Do You Hate Summer? You’re Not Alone

Any summer haters out there? I didn’t think to write about summer depression until the cool website Mermaids of the Lake asked me to. (You must check out their site, because the photography alone is worth the click.) But then again, I have covered all the other seasons: “12 Winter Depression Busters,” and “5 Ways to Manage Autumn Anxiety,” and “Spring Depression.” Hell, let’s be honest, I’m depressed every damn season. So it made sense to cover summer depression. But I was unprepared for the feedback of the masses!

In my piece, “6 Tips for Summer Depression,” I list a few reasons why the neural connections blow a fuse in the heat: summertime SAD (opposite of wintertime SAD, when the light has a negative impact), disrupted schedules (that’s the big whammy for me), body image issues (okay, I’m there too), financial worries (checkmark that one as well), and the heat (ironically, considering that my fingers, toes, and lips turn purple in cold weather, I’m cool on that one!).

Having come out of the closet as a semi-summer-hater, I’m getting mail from all kinds of summer haters, and laughing my bathing suit right off.

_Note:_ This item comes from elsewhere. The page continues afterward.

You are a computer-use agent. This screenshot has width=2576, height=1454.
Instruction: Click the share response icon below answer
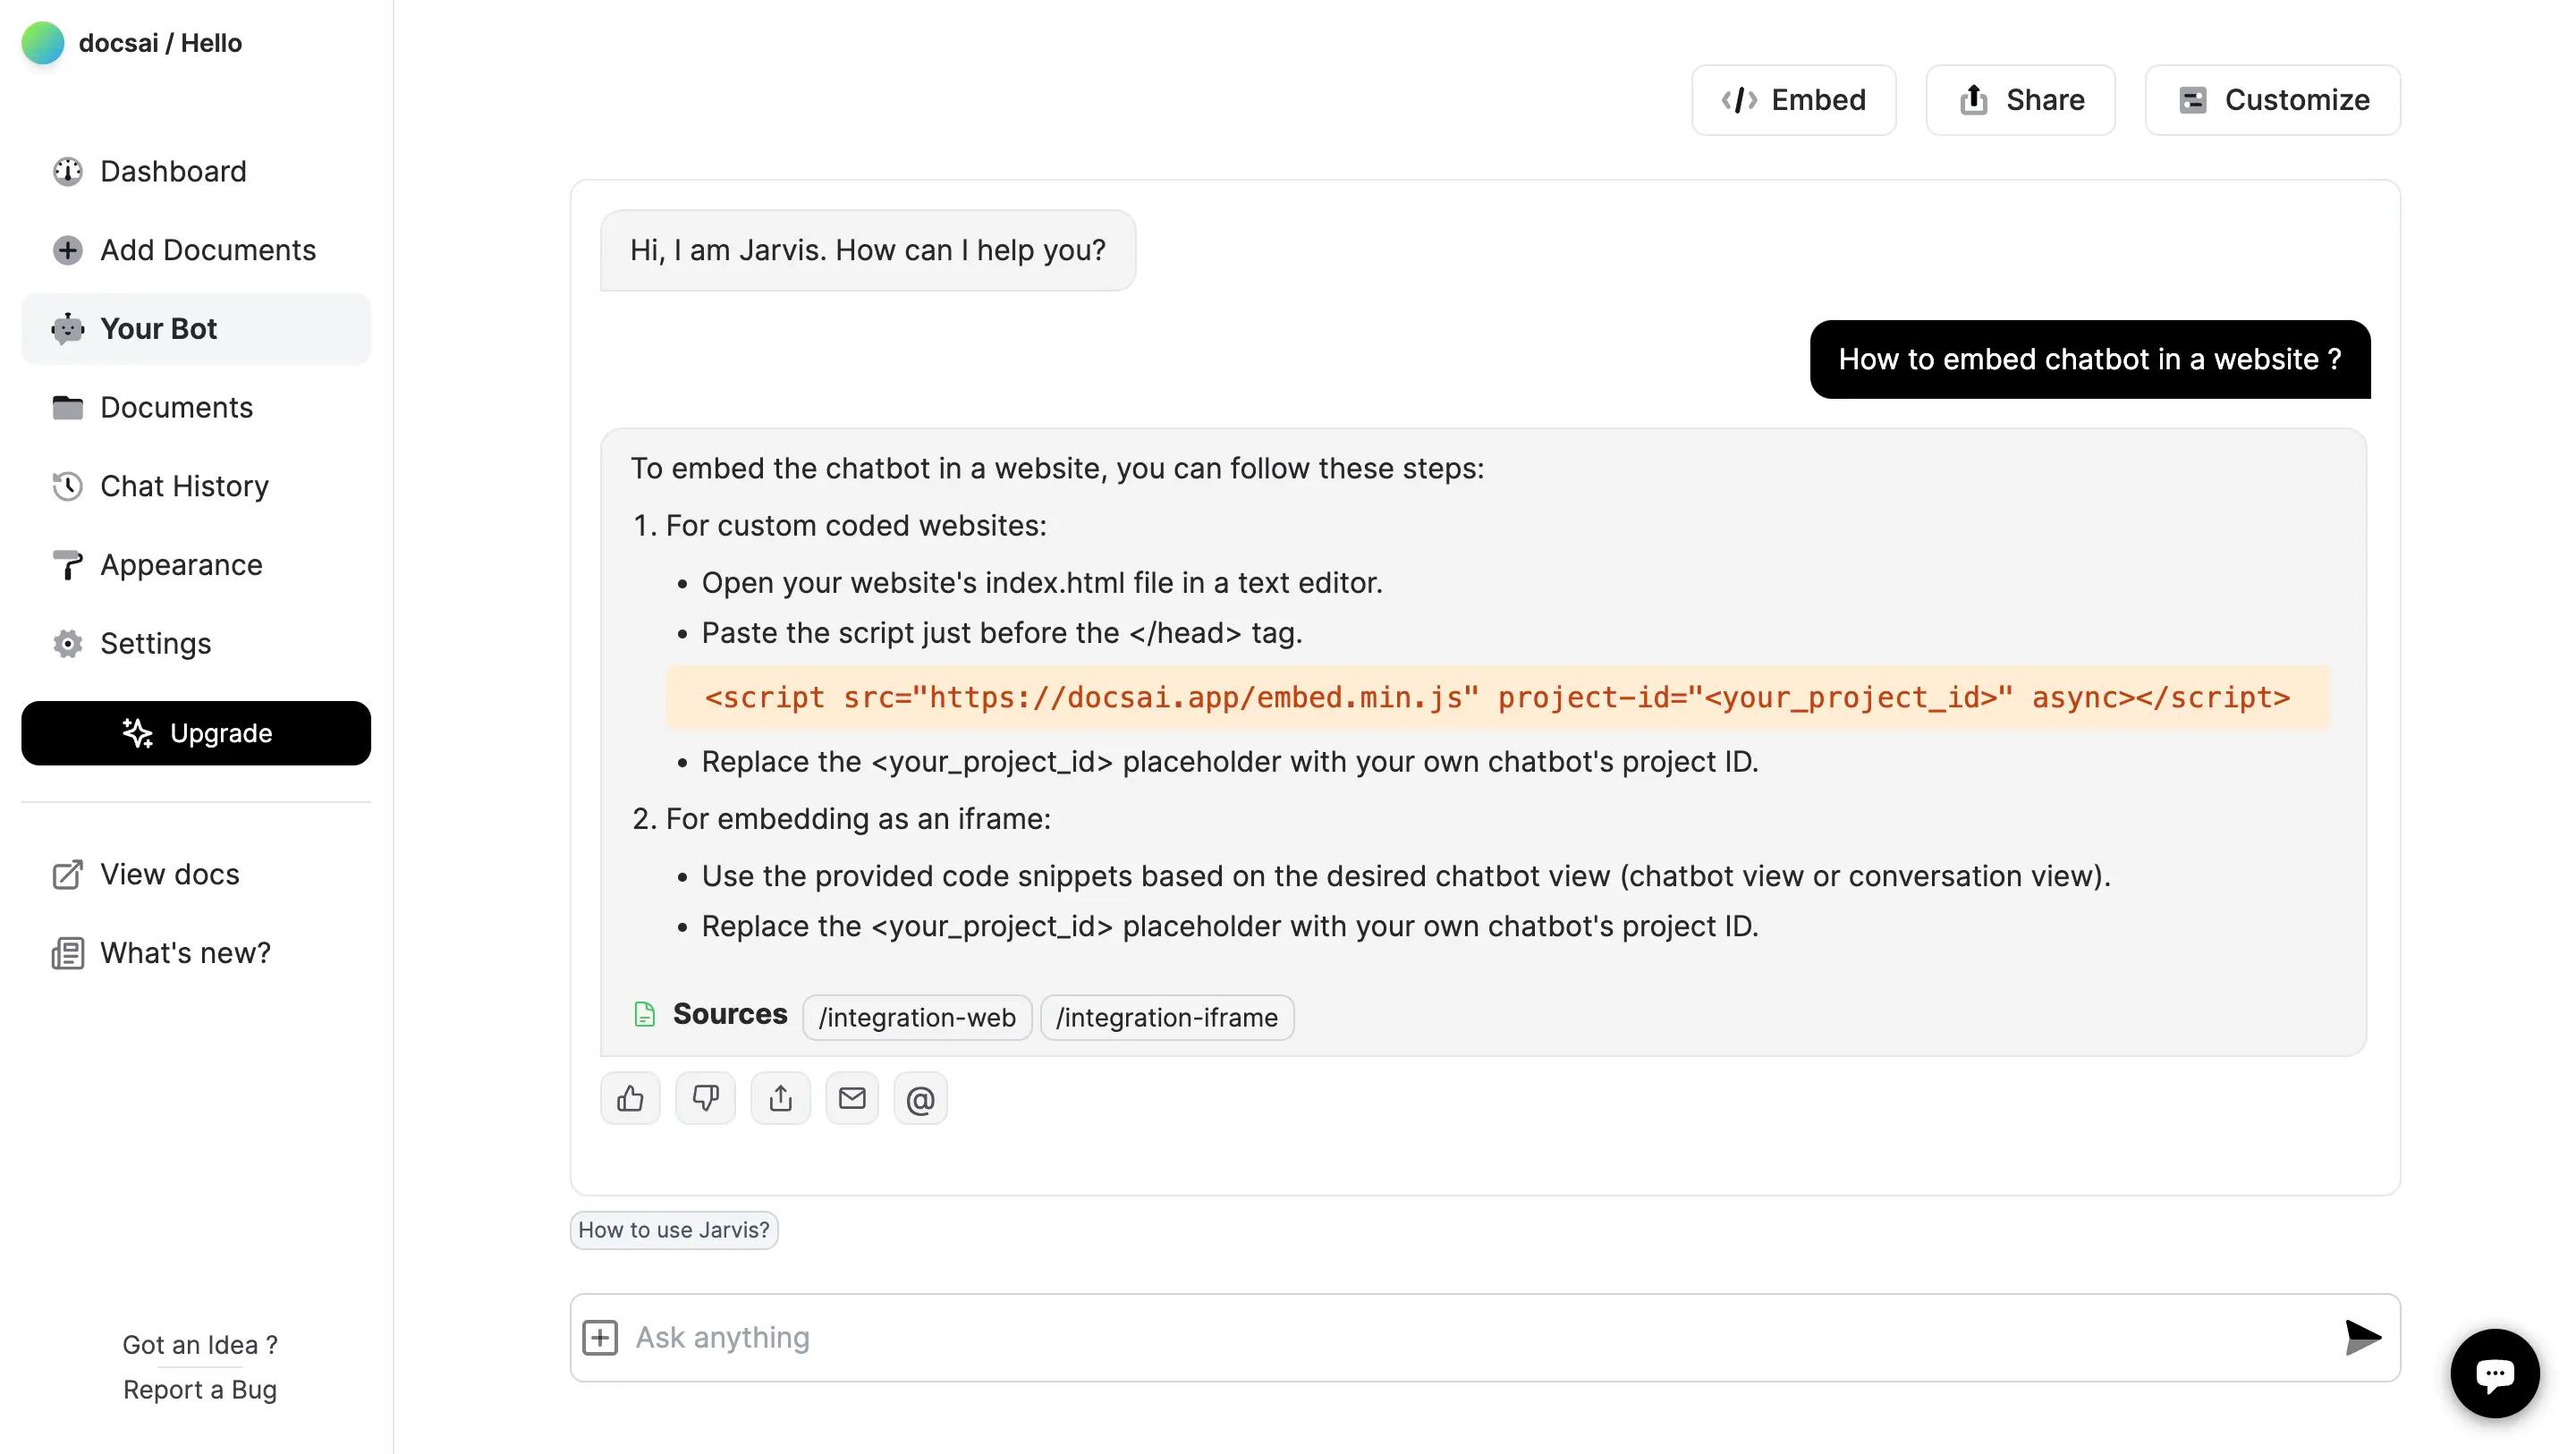click(x=780, y=1099)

I loved the blog post by Sarah Callender called “Inside-Out Underpants.” After a litany of reason why everyone in Seattle looks forward to summer, she writes:

 

In spite of the sun finally doing its job, in spite of me getting to exercise a bit more, in spite of a more relaxed schedule, in spite of the opportunity to take a break from Everyday Math and Reading Logs and packing school lunches, in spite of the fact that I take my Zoloft communion wafer every morning without fail, summer ends with me feeling like I’ve been injected with a massive dose of BLAH. Like I’ve pounded a grande quad-shot of I FEEL SO HEAVY AND WEARY. Like I should be wearing a t-shirt that says, Really? This is supposed to be fun?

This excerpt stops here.